Objectives
An image-based ECG dataset incorporating visual imperfections common to paper-based ECGs, which are typically scanned or photographed into electronic health records, could facilitate clinically useful artificial intelligence (AI)-ECG algorithm development. This study aimed to create a high-fidelity, synthetic image-based ECG dataset.
Methods
ECG images were recreated from the PTB-XL database, a signal-based dataset and image manipulation techniques were applied to mimic imperfections associated with ECGs in real-world settings. Clinical Turing tests were conducted to evaluate the fidelity of the synthetic images, and the performance of current AI-ECG algorithms was assessed using synthetic images containing visual imperfections.
Results
GenECG, an image-based dataset containing 21 799 ECGs with visual imperfections encountered in routine clinical care paired with imperfection-free images, was created. Turing tests confirmed the realism of the images: expert observer accuracy of discrimination between real-world and synthetic ECGs fell from 63.9% (95% CI 58.0% to 69.8%) to 53.3% (95% CI 48.6% to 58.1%) over three rounds of testing, indicating that observers could not distinguish between synthetic and real ECGs.

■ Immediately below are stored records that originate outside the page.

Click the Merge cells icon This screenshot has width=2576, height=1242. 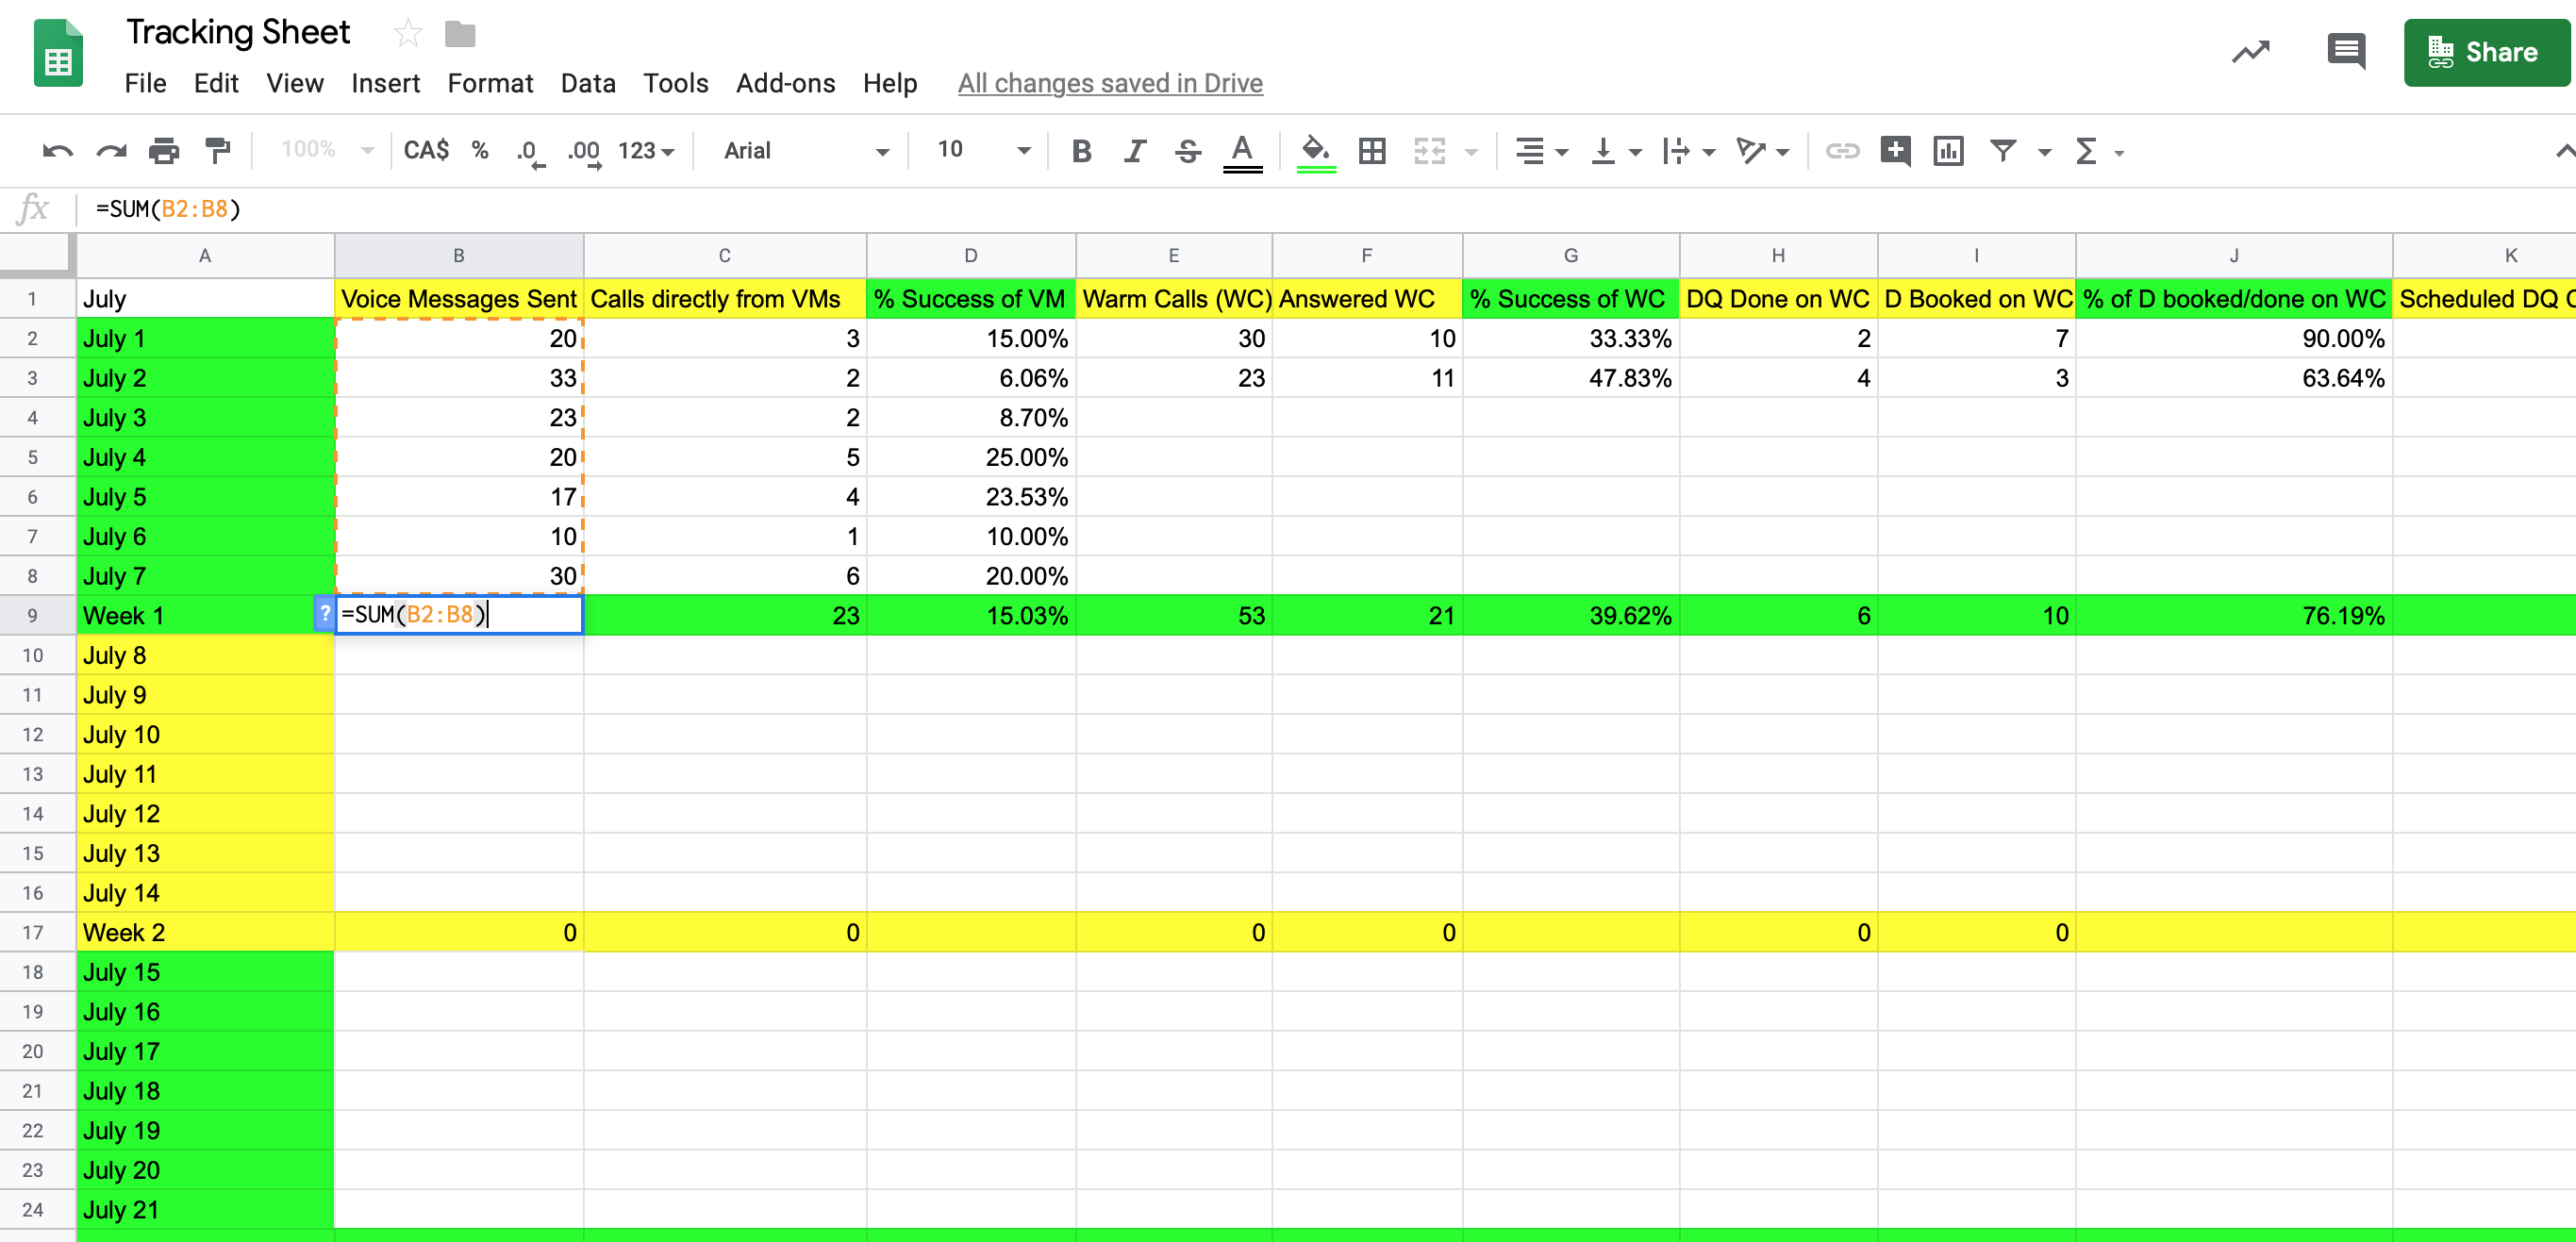click(1428, 151)
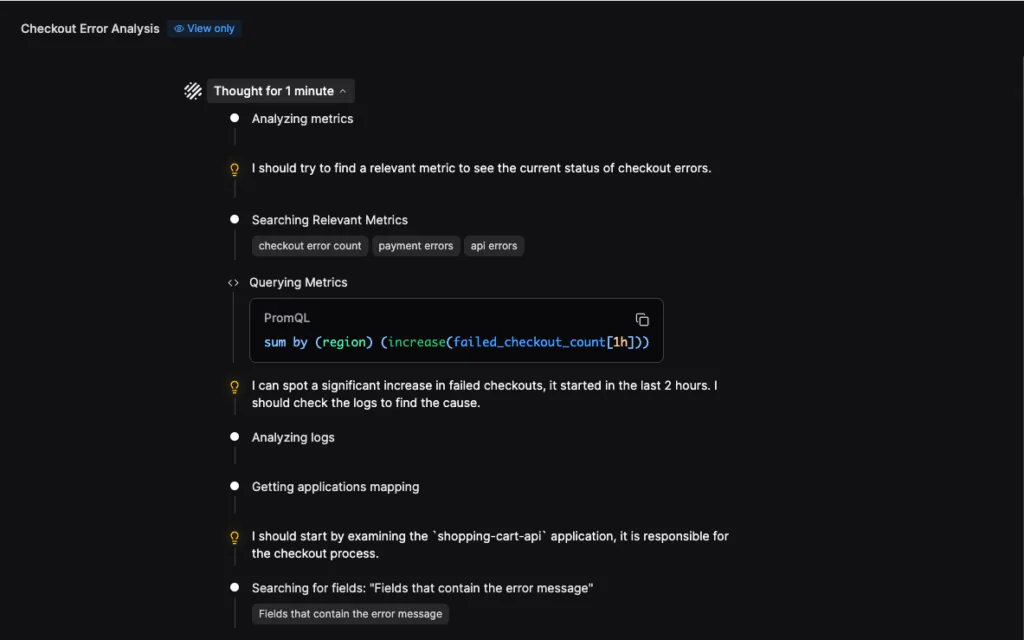Click the striped assistant logo icon
1024x640 pixels.
click(x=193, y=91)
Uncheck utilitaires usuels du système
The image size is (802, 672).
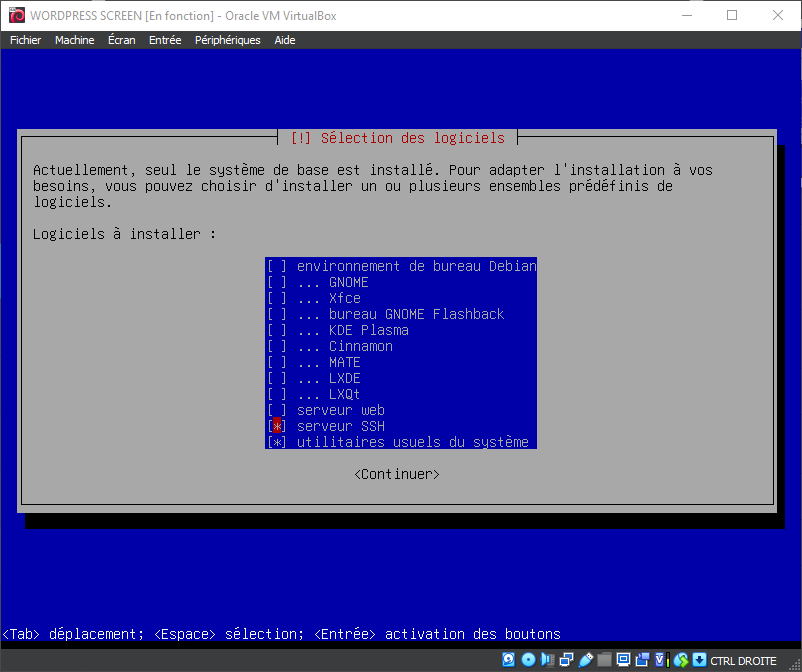pos(277,442)
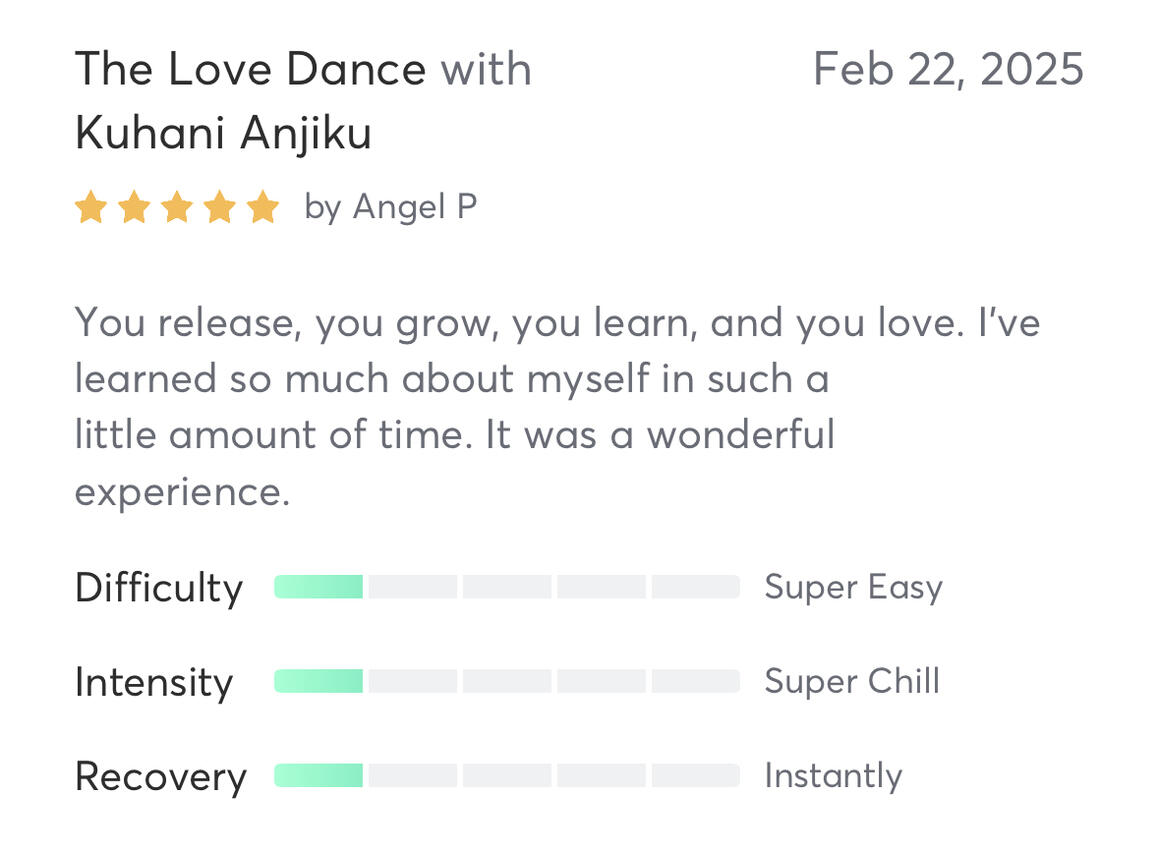Click the Super Chill intensity value
The height and width of the screenshot is (852, 1158).
pyautogui.click(x=852, y=681)
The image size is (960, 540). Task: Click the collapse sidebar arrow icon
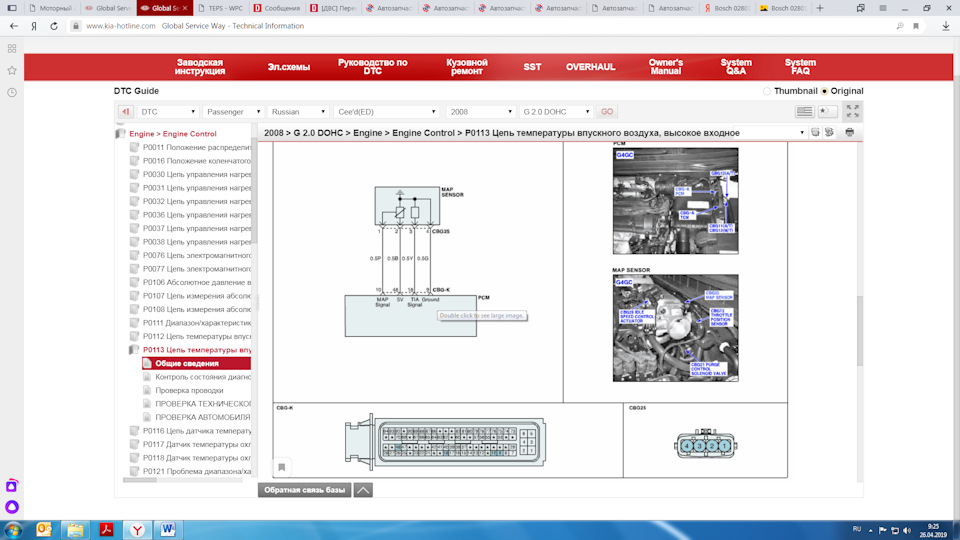126,112
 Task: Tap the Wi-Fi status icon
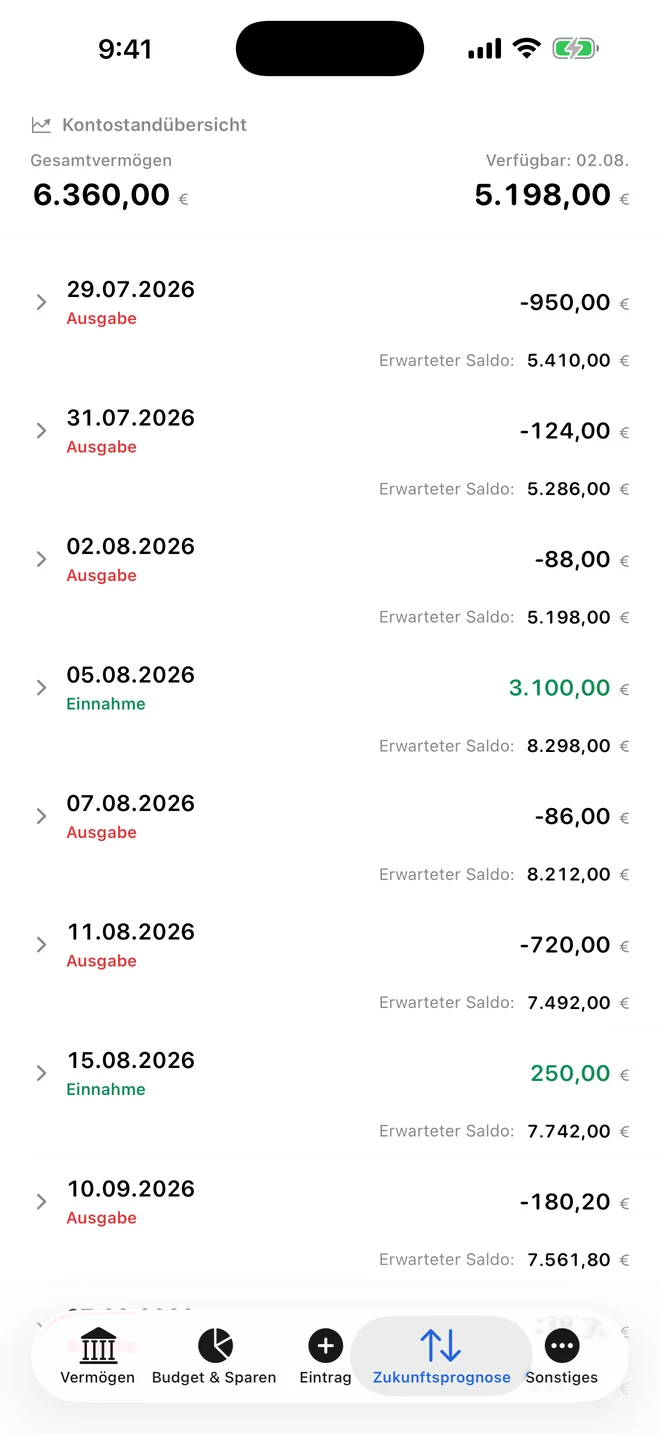[x=526, y=48]
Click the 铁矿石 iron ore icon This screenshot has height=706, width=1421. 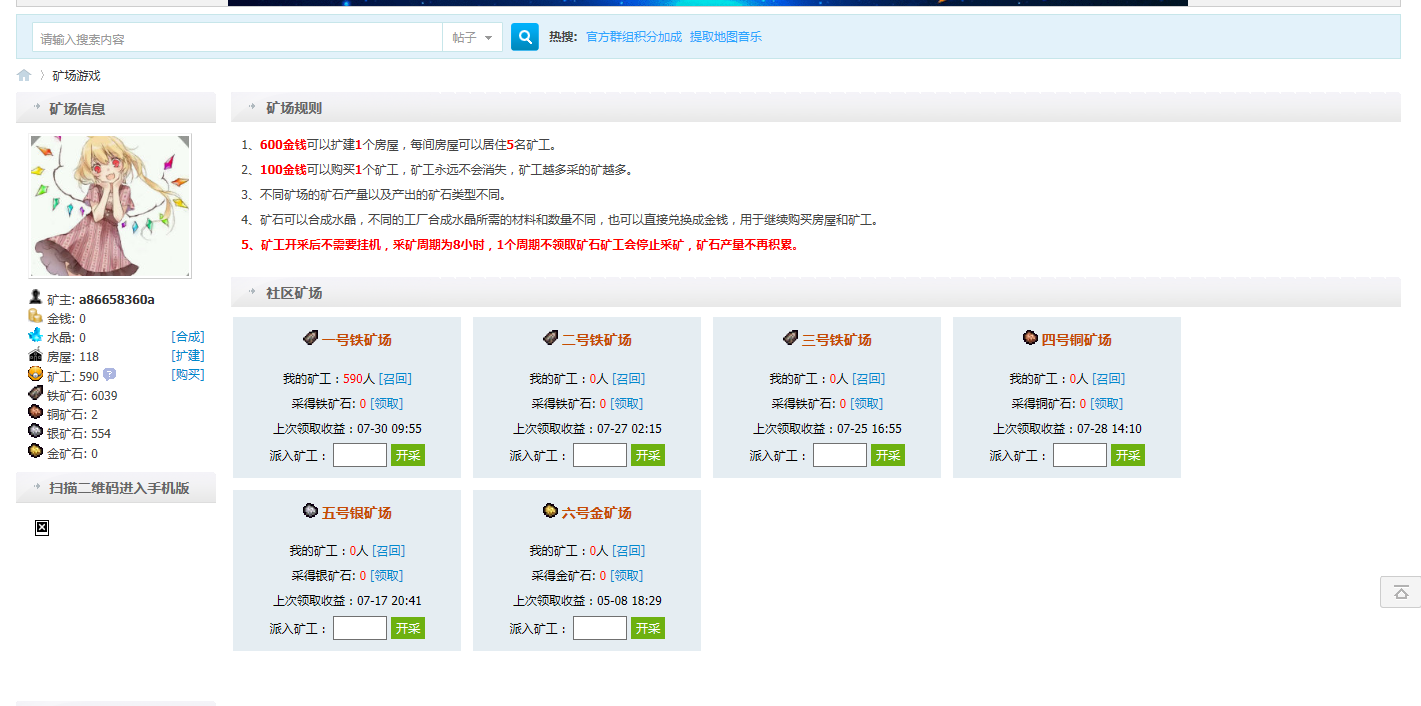click(34, 393)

The performance of pre-existing algorithms on synthetic (area under the curve (AUC) 0.592, 95% CI 0.421 to 0.763) and real-world (AUC 0.647, 95% CI 0.520 to 0.774) ECG images containing imperfections was limited. Algorithm fine-tuning with GenECG data improved real-world ECG classification accuracy (AUC 0.821, 95% CI 0.730 to 0.913) demonstrating its potential to augment image-based algorithm development.
Discussion/conclusion
GenECG is the first synthetic image-based ECG dataset to pass a clinical Turing test. The dataset will enable image-based AI-ECG algorithm development, ensuring utility in low resource areas, prehospital settings and hospital environments where signal data are unavailable.